A doença decorre da falta de produção de insulina no pâncreas, o que eleva a taxa de açúcar no sangue. Em níveis muito altos, há o risco de provocar o coma e, em longo prazo, danos à retina, ao coração, ao cérebro, aos rins. Com um plano alimentar bem-feito e o uso adequado de insulina, o paciente pode comer de tudo. Então, a cuidadora não precisa decretar uma dieta espartana para a família inteira.

Câncer

Em geral, a cura passa pela quimioterapia. A pessoa que dá suporte precisa estar ciente de possíveis efeitos colaterais, especialmente o cansaço, que deixa o paciente fora de combate por alguns dias.

Alzheimer

A perda da memória, que resulta da morte de células cerebrais, é o que mais assusta o familiar do doente. Ele apresentará desorientação no tempo e no espaço, incapacidade de tomar banho e alimentar–se sozinho. O tratamento preserva um pouco as funções cognitivas, mas não desacelera o avanço da demência. O cuidador deve preparar-se para as fases que se sucedem e exigem atenção cada vez maior, além de paciência e flexibilidade.
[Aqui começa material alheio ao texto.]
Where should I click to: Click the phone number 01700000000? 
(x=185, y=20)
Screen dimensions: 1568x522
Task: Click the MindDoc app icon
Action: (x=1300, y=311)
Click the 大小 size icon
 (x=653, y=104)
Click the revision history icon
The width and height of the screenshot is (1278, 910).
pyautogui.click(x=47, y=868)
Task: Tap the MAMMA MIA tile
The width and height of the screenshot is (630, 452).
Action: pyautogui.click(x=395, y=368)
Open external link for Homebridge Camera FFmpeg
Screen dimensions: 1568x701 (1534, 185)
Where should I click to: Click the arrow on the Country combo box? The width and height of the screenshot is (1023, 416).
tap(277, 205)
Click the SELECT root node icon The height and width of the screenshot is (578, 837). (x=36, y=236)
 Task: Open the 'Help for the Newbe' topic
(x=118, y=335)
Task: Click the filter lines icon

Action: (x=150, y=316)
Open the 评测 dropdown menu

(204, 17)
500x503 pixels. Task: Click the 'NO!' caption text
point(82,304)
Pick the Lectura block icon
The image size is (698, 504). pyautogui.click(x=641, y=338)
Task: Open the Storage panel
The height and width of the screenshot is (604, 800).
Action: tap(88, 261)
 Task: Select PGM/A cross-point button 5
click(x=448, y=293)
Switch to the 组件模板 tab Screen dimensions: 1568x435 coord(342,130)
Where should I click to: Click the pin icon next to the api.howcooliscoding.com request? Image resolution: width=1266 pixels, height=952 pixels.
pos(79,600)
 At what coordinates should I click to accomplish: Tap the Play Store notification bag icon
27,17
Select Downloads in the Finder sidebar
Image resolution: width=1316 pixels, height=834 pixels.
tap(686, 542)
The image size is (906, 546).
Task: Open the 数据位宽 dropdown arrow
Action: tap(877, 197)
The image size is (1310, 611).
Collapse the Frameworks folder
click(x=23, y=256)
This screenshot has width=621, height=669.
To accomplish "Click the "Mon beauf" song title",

Esclerose lateral amiotrófica

Provoca a degeneração dos nervos ligados aos movimentos: causa paralisia nos braços, nas pernas, na fala, deglutição e respiração. Imobilizada, a pessoa acaba usando sonda para nutrição e respirador. “Quando aprendemos a lidar com um quadro, há novas perdas”, diz Moura Campos. “Aconselho apoio psicológico a todos os envolvidos”.